He stood back to look at his work and Prowl crawled carefully to the edge of his perch to get a look at...well, it looked like a small pile of things, really. Witches were strange but Jazz was correct in they did as they liked.

“Power is power, Prowler~ Ain’t any good or evil to it.” Prowl looked up as a shadow moved above him, only to find the shining visor looking down at him. “I got more than ya but I don’t gotta be so.”

The cricket shifted, turning in his spot to get a better look at the witch looming over him—the mesh covering the lid of the jar had been moved aside. He wasn’t sure if he liked that statement, it sounded too much like a temptation.

“Let’s get ya some, yeah?” Jazz hadn’t waited for a response, moving away to a basket on the far side of the room to fetch the long, limp frame of the razor snake that had nearly been the end of Prowl.


	20. Drink This Not-Worm

“Everythin’ contains power.” Jazz was on his knees, crawling with care as he drew out a small circle around the jar placed that was placed the middle. The cricket inside could do nothing but watch, following along against the glass to see, as the circle was completed and large glyphs of some some ancient and nonstandard sort were drawn inside the circle’s rim—all in a gray-white chalk.

“Everythin’ alive, that is.” The witch continued, putting their pot of pigment down amid the collection of materials and settled on the floor to sit with his legs crossed—a feat of flexibility that impressed Prowl, as he was sure he couldn’t sit in such a way when he was...himself and not a tiny insecticon.

The dead razor snack, having been set aside with the other materials, was scooped up in Jazz’s dark fingers and one of the claws lengthened the slid made the day before to free Prowl from the thing’s belly. “Now this lil’ guy’s been dead for too long so it won’t give ya whole lot--”

“Lot of what, exactly? What sort of nonsense are you trying to involve me in now?” Ah, that was enough for the hunter, it seemed. Jazz had said something about power and now there was some definite ritual shenanigans about to transpire.

The witch paused, looking up from his task with an almost befuddled expression, his dangling wire and ornaments catching the flash of his visor as it brightened. It was cute, and Prowl liked throwing Jazz off enough to get those bewitching smiles and sinister grins off his face.

“Prowler, ya gotta pay attention. Power—I’m gettin’ ya some power. Just a small bit though, ain’t enough left in a dead snake to do much.” And he returned to butterflying the dead mechanimal as if it were nothing to sit on the floor of a dim room, ripping open razor snakes with your clawed fingers.

Witches.

But Prowl wasn’t sure he wanted whatever power this was, wasn’t sure he wanted to be involved in any heathen ritual that too-powerful witches thought were grand ideas.

“Though...” And here, now that the razor snake had been sliced open from chin to tail down the underside, Jazz began peeling out small, delicate mechanisms and depositing them into a shallow aluminum bowl while whatever energon was left in the small thing dripped down into another bowl—there were a lot of bows, Prowl had come to find out, and this one was brass—for collection. “It’ll be even more weak with me doin’ the hard part.”
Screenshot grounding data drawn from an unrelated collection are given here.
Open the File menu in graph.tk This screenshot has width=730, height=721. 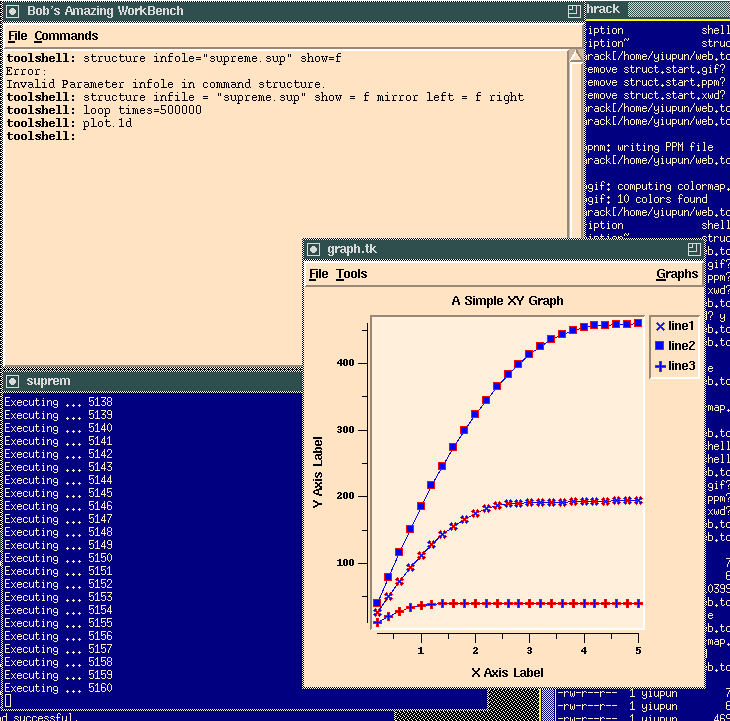click(x=318, y=274)
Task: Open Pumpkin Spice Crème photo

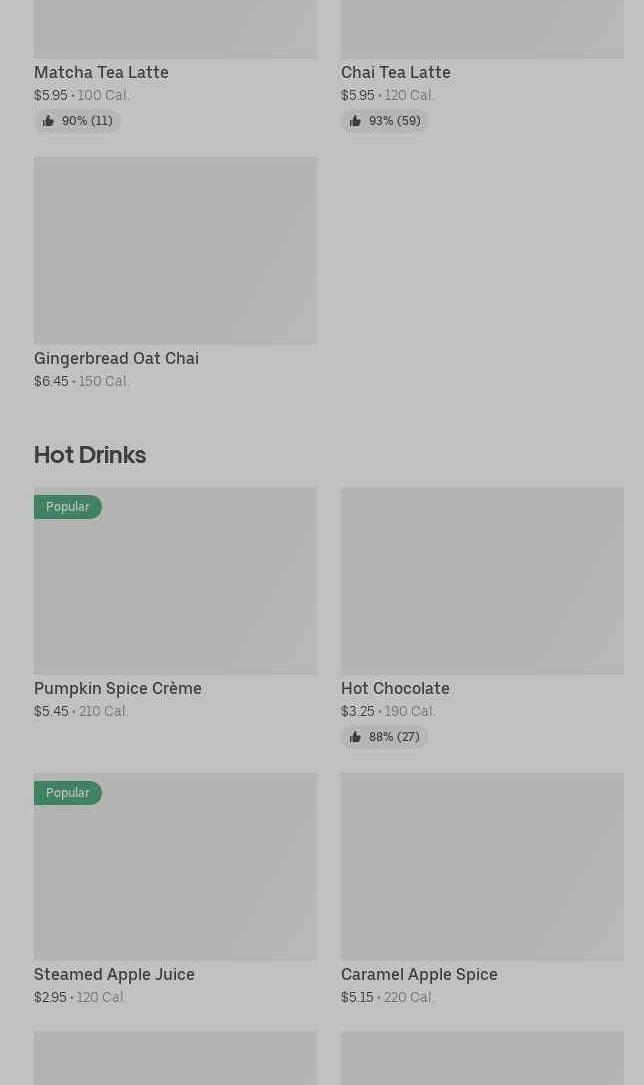Action: [x=176, y=581]
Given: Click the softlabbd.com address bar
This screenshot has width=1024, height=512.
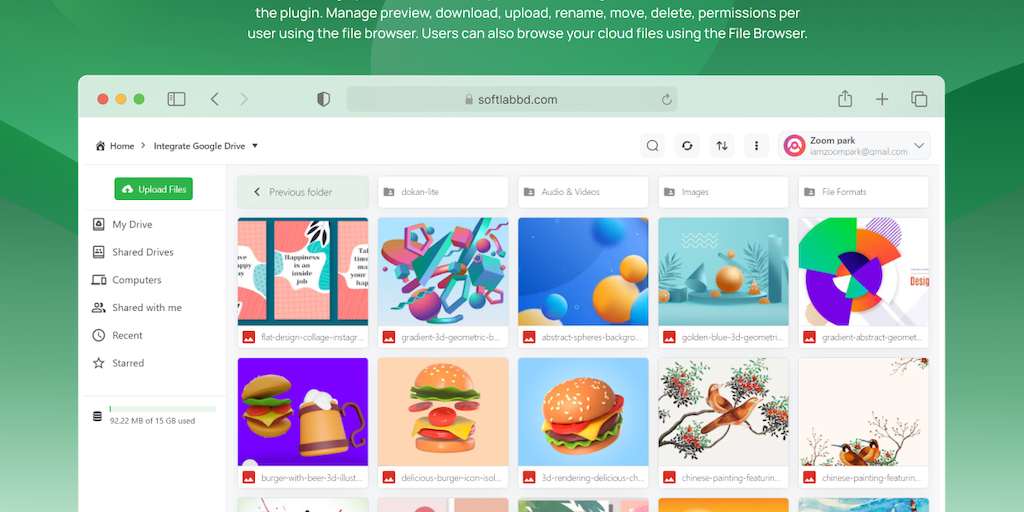Looking at the screenshot, I should pyautogui.click(x=511, y=99).
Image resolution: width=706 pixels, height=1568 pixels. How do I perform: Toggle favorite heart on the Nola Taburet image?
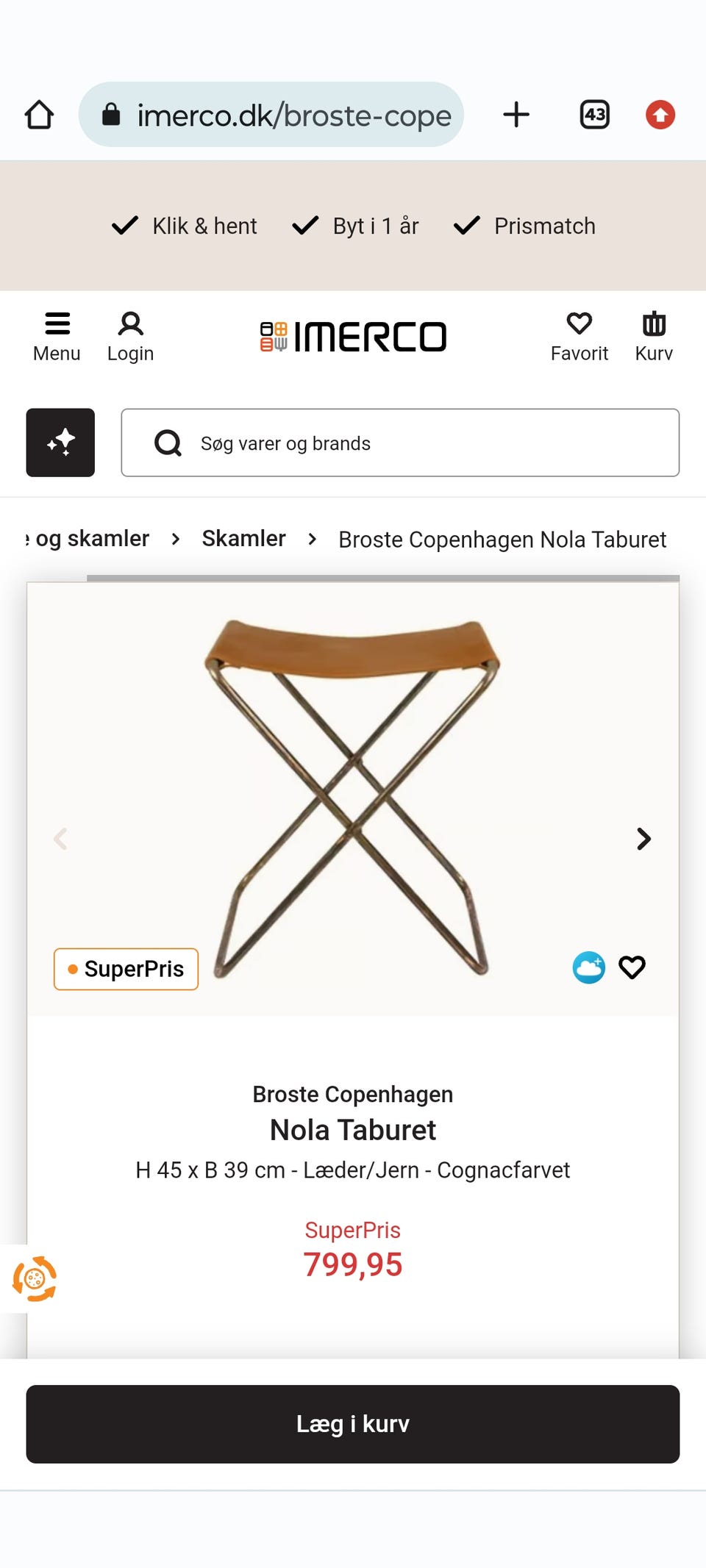click(x=632, y=967)
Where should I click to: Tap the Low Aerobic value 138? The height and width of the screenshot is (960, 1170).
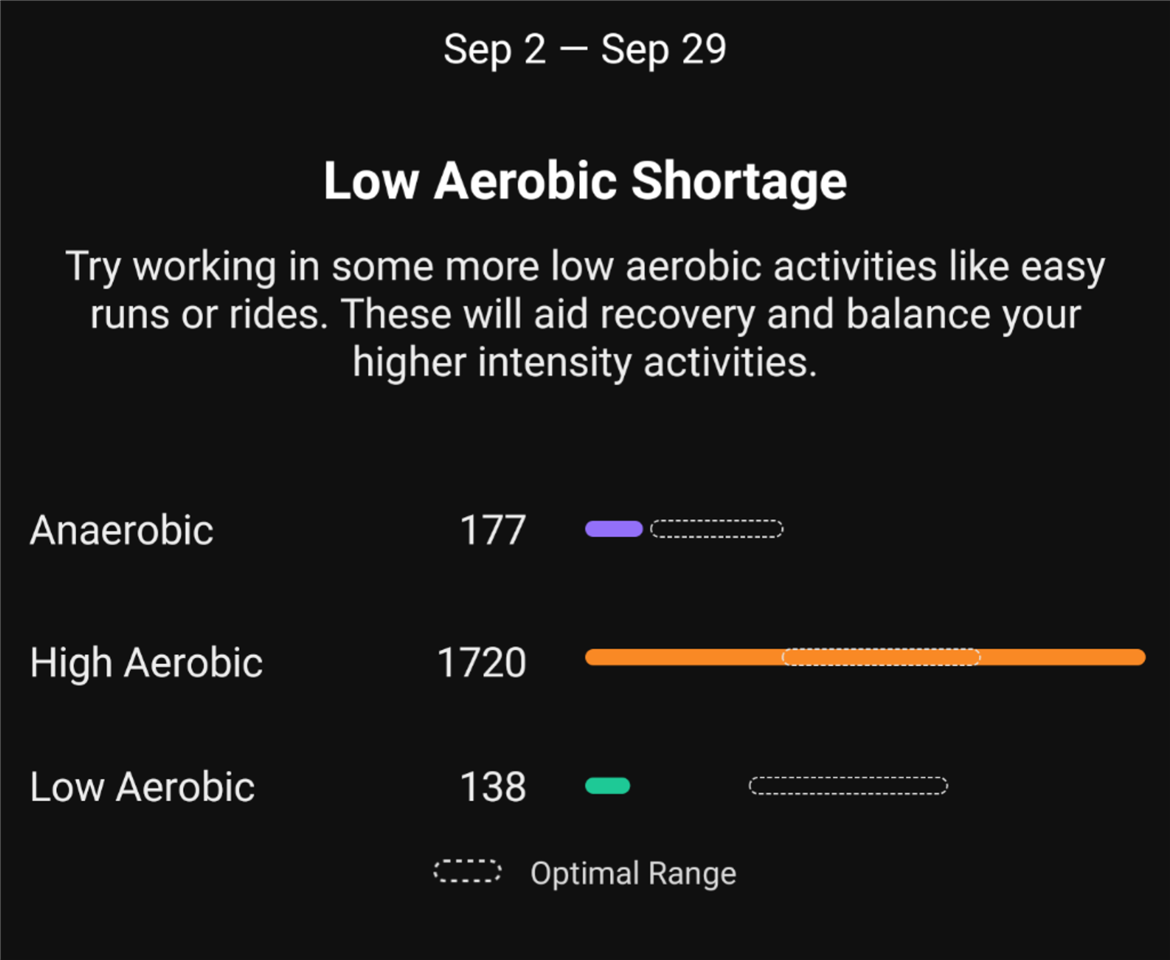492,787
There was a cheery smile suddenly beaming at the cricket, trapped in his jarrarium.

“Yer lucky I like ya, my cute lil’ hunter.”

“I hate you.”

“Aw, Prowler~”

If a cricket’s glare—and Prowl was glaring with all the force his tiny form could muster—could melt metal he was sure that little monster’s head would have vaporized instantly.

All Jazz did was snicker at him and returned to his snake dissection. It didn’t take very long, with the resulting bowl of energon, bowl of internal bits and bobs, and the shell of the snake being pried apart to separate the segmented, interlocking plates—which also found a home in their own bowl. The internals and the body segments, once the witch was done separating them, were set aside while the energon was pulled into his lap so he could stir it with one of the curved struts of the snake. Uhg--

“Now, some things got more power than others.” Jazz spoke easily, stirring the small puddle of energon in the bottom of the bowl not quite enough to froth it. “This lil’ guy? Not too much, but more than ya got right now. Wanna be stronger? Ya gotta absorb it, soak it up.”

Prowl peered through the glass of his jar, looking at the bowl and feeling queasy—as much as a cricket could, which wasn’t as much as he might imagine. Still, the prospect of whatever it was Jazz had in mind was disconcerting.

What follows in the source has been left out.